**Aufgabe und Vorgaben**
Gib den Abschnitt von der Zeile mit „Add a drum block“ bis einschließlich der Zeile mit „Action: 902,301“ erneut aus und ersetze dabei „Advanced section“ durch „Advanced panel“. Alles andere bleibt unverändert.

[Einträge der Sammlung]

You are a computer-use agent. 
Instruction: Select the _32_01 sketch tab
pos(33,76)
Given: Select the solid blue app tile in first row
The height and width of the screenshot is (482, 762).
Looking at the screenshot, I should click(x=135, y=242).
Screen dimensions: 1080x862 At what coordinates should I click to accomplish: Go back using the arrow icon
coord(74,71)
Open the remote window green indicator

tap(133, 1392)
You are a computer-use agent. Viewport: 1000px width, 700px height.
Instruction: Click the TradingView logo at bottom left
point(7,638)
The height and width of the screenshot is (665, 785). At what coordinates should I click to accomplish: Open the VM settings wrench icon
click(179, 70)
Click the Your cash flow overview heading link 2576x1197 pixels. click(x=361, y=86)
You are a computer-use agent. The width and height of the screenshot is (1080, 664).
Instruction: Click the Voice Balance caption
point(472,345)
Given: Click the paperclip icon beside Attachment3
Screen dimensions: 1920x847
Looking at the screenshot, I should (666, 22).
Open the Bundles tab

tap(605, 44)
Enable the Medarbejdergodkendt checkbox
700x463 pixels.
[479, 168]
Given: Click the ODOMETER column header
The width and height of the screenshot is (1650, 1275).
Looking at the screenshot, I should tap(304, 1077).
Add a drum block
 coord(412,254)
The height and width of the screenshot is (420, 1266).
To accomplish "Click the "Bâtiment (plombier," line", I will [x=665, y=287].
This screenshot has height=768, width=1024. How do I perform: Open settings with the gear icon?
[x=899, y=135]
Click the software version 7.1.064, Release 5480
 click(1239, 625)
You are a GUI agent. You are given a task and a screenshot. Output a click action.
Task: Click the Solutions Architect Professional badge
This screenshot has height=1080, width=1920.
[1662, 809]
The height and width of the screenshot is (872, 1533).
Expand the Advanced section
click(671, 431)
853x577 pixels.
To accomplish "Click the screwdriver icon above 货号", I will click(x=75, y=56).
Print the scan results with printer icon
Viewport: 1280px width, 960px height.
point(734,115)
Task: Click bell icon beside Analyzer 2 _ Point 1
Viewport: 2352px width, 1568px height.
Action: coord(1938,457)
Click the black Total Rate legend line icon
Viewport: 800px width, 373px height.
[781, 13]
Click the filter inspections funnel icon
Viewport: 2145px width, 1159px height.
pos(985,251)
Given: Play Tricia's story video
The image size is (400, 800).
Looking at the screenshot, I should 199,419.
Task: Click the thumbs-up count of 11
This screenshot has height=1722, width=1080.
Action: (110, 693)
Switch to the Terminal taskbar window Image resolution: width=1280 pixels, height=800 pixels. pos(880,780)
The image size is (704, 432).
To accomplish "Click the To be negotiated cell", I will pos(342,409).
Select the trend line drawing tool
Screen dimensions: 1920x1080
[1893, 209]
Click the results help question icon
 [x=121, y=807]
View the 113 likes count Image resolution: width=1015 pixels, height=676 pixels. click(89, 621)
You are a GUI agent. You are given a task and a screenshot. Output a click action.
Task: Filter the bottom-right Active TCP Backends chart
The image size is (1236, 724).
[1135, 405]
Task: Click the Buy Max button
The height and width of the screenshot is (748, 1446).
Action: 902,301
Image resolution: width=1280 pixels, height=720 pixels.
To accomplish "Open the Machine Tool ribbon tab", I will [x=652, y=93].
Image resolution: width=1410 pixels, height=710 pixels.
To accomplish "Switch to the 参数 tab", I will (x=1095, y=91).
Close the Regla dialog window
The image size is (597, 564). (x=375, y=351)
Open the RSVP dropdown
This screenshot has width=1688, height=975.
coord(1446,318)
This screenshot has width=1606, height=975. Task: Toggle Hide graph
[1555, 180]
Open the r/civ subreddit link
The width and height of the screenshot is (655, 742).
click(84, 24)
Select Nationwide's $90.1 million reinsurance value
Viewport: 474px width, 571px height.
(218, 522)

**Antwort**
Add a drum block
 coord(412,254)
The height and width of the screenshot is (420, 1266).
To accomplish "Click the "Bâtiment (plombier," line", I will [x=665, y=287].
This screenshot has height=768, width=1024. How do I perform: Open settings with the gear icon?
[x=899, y=135]
Click the software version 7.1.064, Release 5480
 click(1239, 625)
You are a GUI agent. You are given a task and a screenshot. Output a click action.
Task: Click the Solutions Architect Professional badge
This screenshot has height=1080, width=1920.
[1662, 809]
The height and width of the screenshot is (872, 1533).
Expand the Advanced panel
click(671, 431)
853x577 pixels.
To accomplish "Click the screwdriver icon above 货号", I will click(x=75, y=56).
Print the scan results with printer icon
Viewport: 1280px width, 960px height.
point(734,115)
Task: Click bell icon beside Analyzer 2 _ Point 1
Viewport: 2352px width, 1568px height.
Action: coord(1938,457)
Click the black Total Rate legend line icon
Viewport: 800px width, 373px height.
[781, 13]
Click the filter inspections funnel icon
Viewport: 2145px width, 1159px height.
pos(985,251)
Given: Play Tricia's story video
The image size is (400, 800).
Looking at the screenshot, I should 199,419.
Task: Click the thumbs-up count of 11
This screenshot has height=1722, width=1080.
Action: (110, 693)
Switch to the Terminal taskbar window Image resolution: width=1280 pixels, height=800 pixels. pos(880,780)
The image size is (704, 432).
To accomplish "Click the To be negotiated cell", I will pos(342,409).
Select the trend line drawing tool
Screen dimensions: 1920x1080
[1893, 209]
Click the results help question icon
 [x=121, y=807]
View the 113 likes count Image resolution: width=1015 pixels, height=676 pixels. click(89, 621)
You are a GUI agent. You are given a task and a screenshot. Output a click action.
Task: Filter the bottom-right Active TCP Backends chart
The image size is (1236, 724).
[1135, 405]
Task: Click the Buy Max button
The height and width of the screenshot is (748, 1446).
Action: 902,301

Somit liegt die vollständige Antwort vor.